Коул вздохнул и продолжил:

– Слокум представил все так, будто на нас напали апачи. Должно быть, он подкупил свидетелей. Никто не поверил мне, восьмилетнему мальчику, сломленному, избитому, обезумевшему от ярости и тоски. Проезжавший через город судья отправил меня на Восток, в сиротский приют в Айове. Я провел там следующие восемь лет. Вот и конец истории.

Сиротский приют. У нее были хотя бы тетя Катарина и дядя Эдвард. И надежда на воссоединение с Уэйдом и Томми. У него же не было ничего. И никого.

– А Слокум? – отважилась спросить Джулиана. – Ты больше не встречался с ним? – В глазах Коула появилась такая ненависть, что она содрогнулась. – Ты нашел его?

– Я нашел его. – Его губы плотно сжались, взгляд устремился в никуда. – Мне пришлось ждать восемь лет, но я нашел его. И позаботился о том, чтобы он больше никого не убивал и не насиловал.

– Значит, ты убил его.

Коул не стал отрицать.

Джулиана сокрушенно покачала головой. Она не могла осуждать его. В детстве Коул стал свидетелем чудовищной сцены убийства своих родных, и это ожесточило его. Какие же они разные! После гибели своих родителей Джулиана, напротив, испытывала сильный страх перед кровопролитием и возненавидела любое проявление жестокости. Он же сделал насилие своей профессией.

Джулиана снова посмотрела на Коула, на его суровое лицо, и сердцем поняла, что в душе он не был кровожаден. Пусть его взгляд холоден и тяжел, но в нем никогда не мелькала жестокость. Он не испытывает удовольствия от убийства. Пусть его действия часто кажутся ей жестокими, но он живет в жестоком мире, населенном жестокими людьми. Он уверен в себе и свою силу использует не для притеснения слабых, а для истребления варваров, таких, как Люциус Дейн или Нож.

Коул Роудон вдруг взял ее за руки. Его глаза блеснули в озаренном лунным светом мраке.

– Да, Джулиана, я убил Слокума. Я убил многих, так что уже со счета сбился. Ты презираешь меня за это? Я не виню тебя. Ты женщина, причем выросла на Востоке – что тебе известно о жизни на Западе? Я думал, здесь ты увидела достаточно, чтобы понять кое-что. Однако ты ничего не поняла. Я вижу это по твоему лицу. Ты боишься меня. Возможно, так и должно быть. Возможно, я ничем не отличаюсь от животного.

– Нет! – Джулиана сжала его руку. – Я все понимаю… почти. Я ненавижу оружие, я ненавижу убийство… но я понимаю, что это необходимо. Ты… ты не животное. Ты не похож на Ножа, Кэша Хогана и им подобных. Коул, ты думаешь, я не понимаю, что ты за человек? – Из ее глаз потекли слезы возмущения. – Не понимаю ни этого дикого края, ни людей, которые живут здесь?

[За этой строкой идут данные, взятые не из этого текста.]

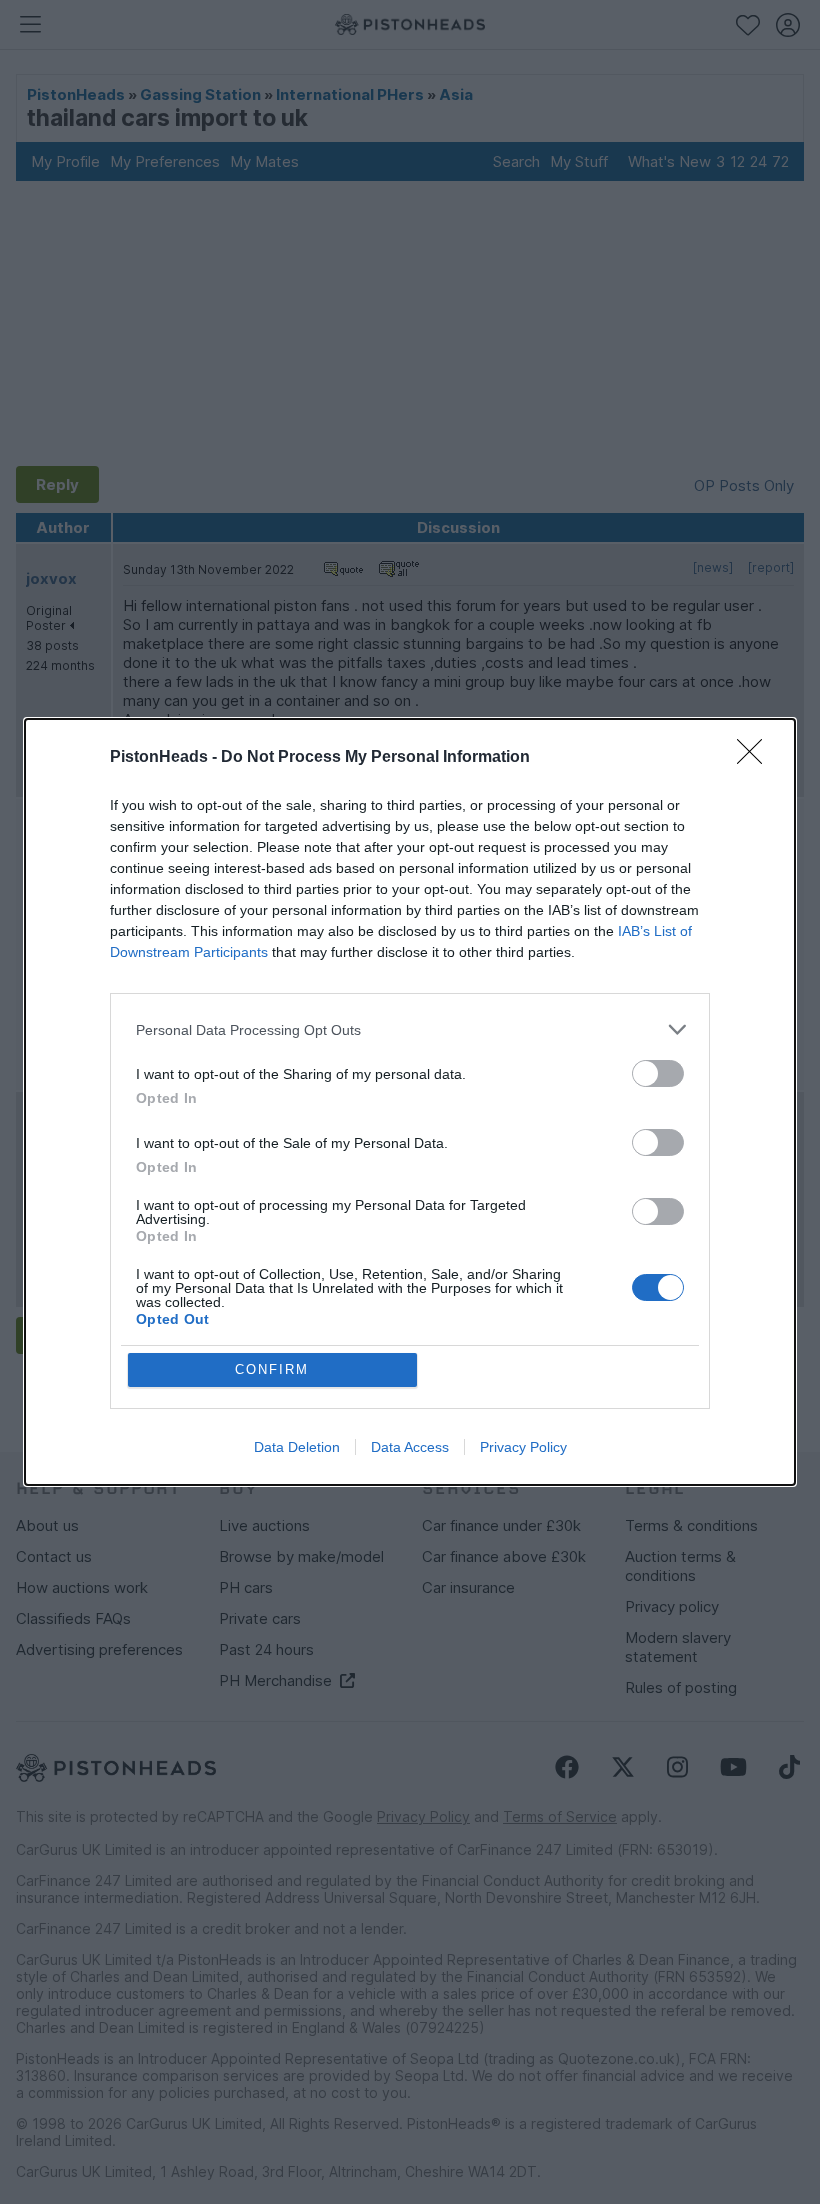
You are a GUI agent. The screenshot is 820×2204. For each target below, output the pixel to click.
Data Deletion (297, 1447)
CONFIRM (272, 1369)
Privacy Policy (523, 1447)
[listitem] (410, 1029)
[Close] (756, 758)
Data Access (410, 1447)
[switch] (658, 1073)
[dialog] (410, 1102)
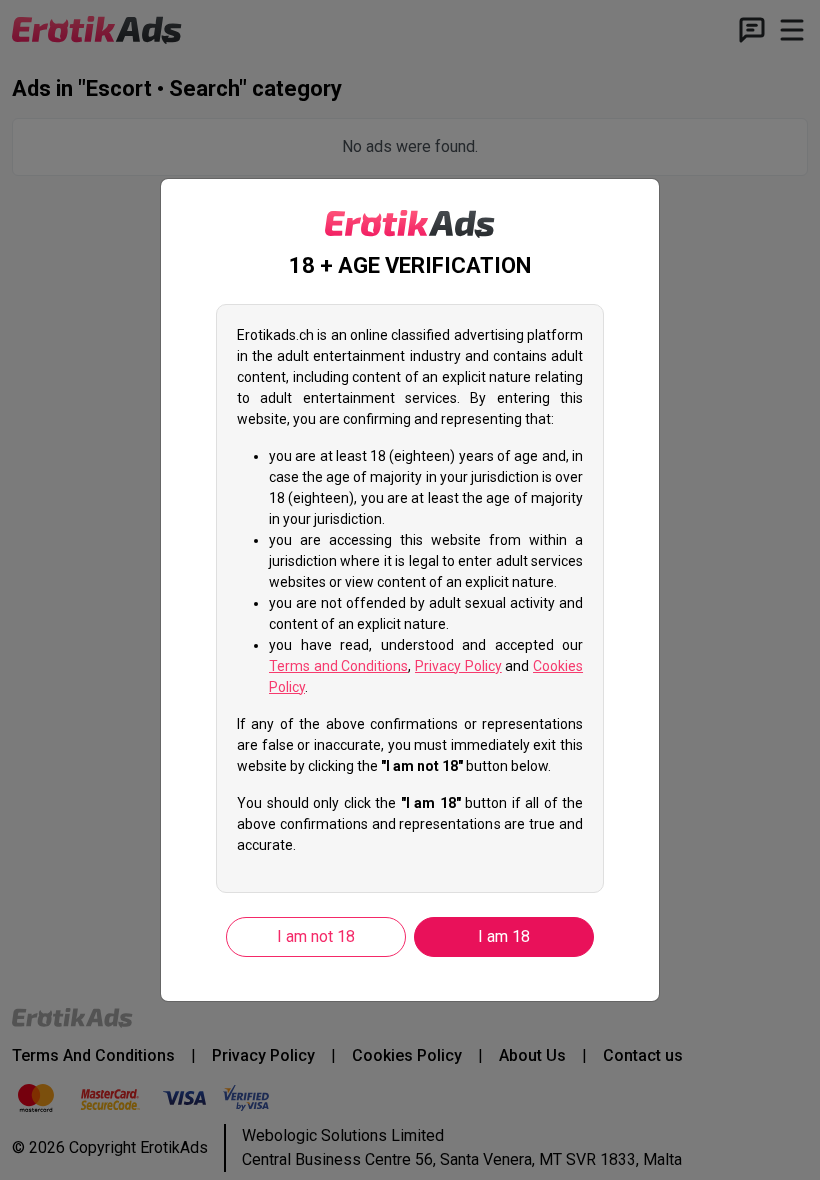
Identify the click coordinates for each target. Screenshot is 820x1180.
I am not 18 (316, 936)
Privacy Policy (458, 666)
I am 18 (504, 936)
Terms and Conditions (338, 666)
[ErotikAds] (410, 224)
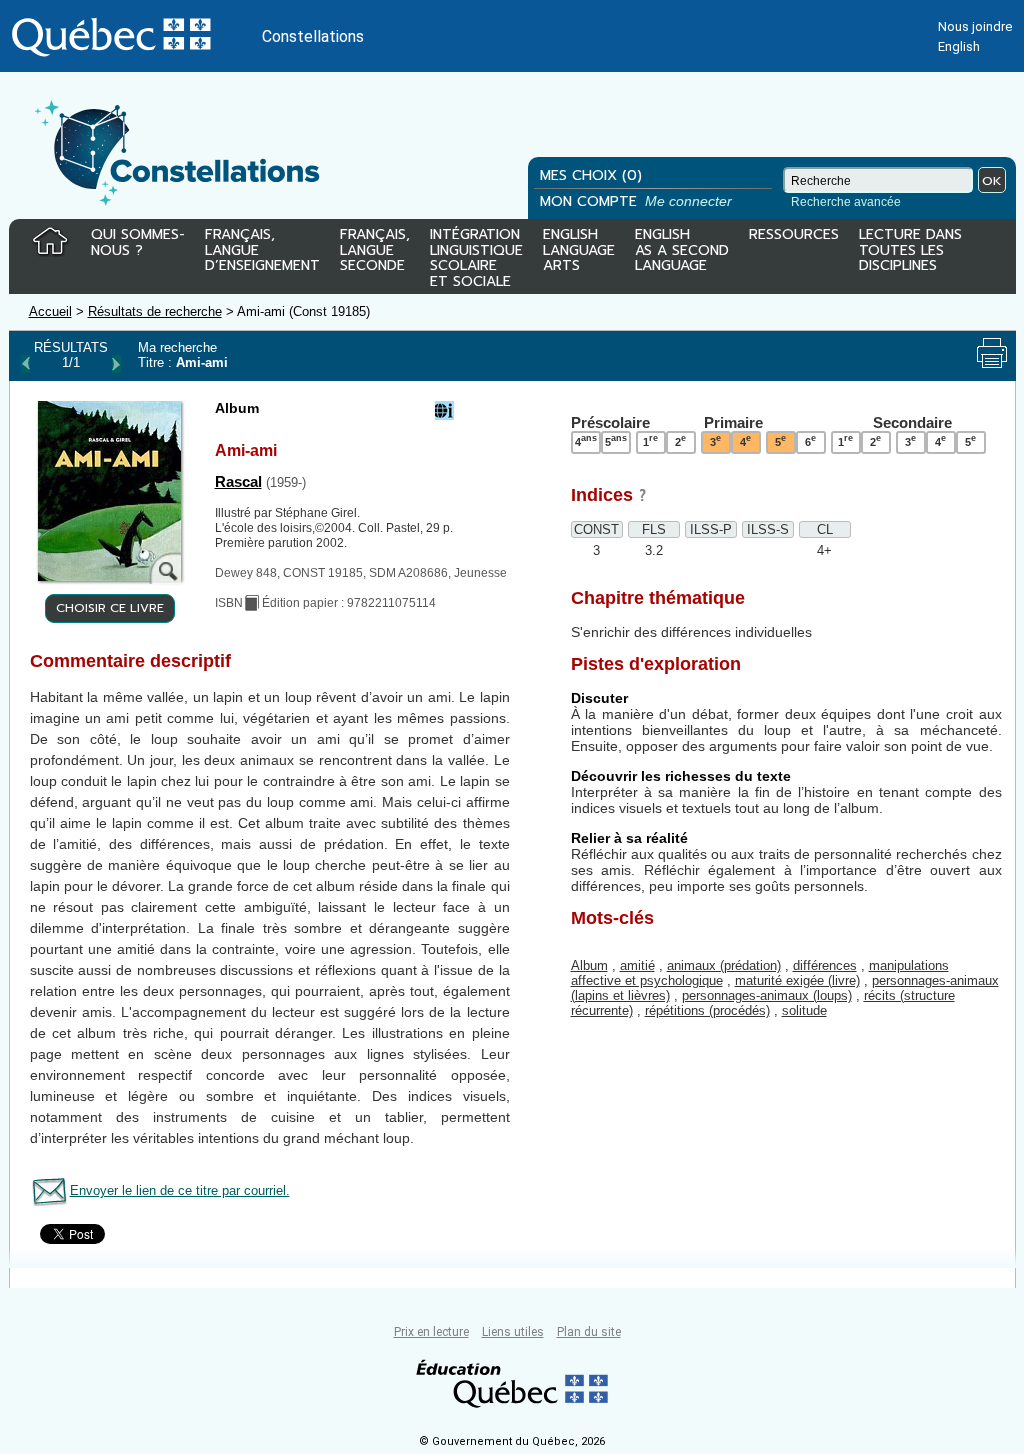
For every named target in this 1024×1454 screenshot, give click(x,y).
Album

Коул смотрел на ее дрожащие губы, на текущие по щекам слезы, на влажно блестевшие глаза и вдруг невесело рассмеялся.

– О Боже, Джулиана, ты просто невозможна! В жизни не встречал такую. И если ты не перестанешь так смотреть на меня, то я не отвечаю за последствия.

– Последствия?

Ветер подбросил ее волосы, и они образовали золотистый нимб вокруг головы. Коул поймал одну прядь, мягкую, как бархат.

– Я хочу тебя, – глухо произнес он. Джулиана продолжала смотреть на него, завораживая своим искрящимся взглядом. – Прекрати, Джулиана, пока не поздно, иначе…

Вместо ответа она подошла к нему вплотную и обвила его шею руками.

– Иначе что?

Она заговорила как истинная кокетка. Ласково, игриво. Коул почувствовал, что теряет над собой контроль.

Джулиана улыбнулась. Она чувствовала, что стоит на пороге чего-то невероятного. При виде удивления на красивом лице Коула она ощутила, как по телу ее разливается сладостная истома. Его живые голубые глаза потемнели, в голосе зазвучали страстные интонации:

– Похоже, вы совсем не боитесь, мисс Монтгомери…

– Никогда не грозите женщине – вернее, не обещайте ей то, что вы не готовы исполнить, мистер Роудон, – с важным видом начала Джулиана, но Коул прервал девушку, завладев ее губами.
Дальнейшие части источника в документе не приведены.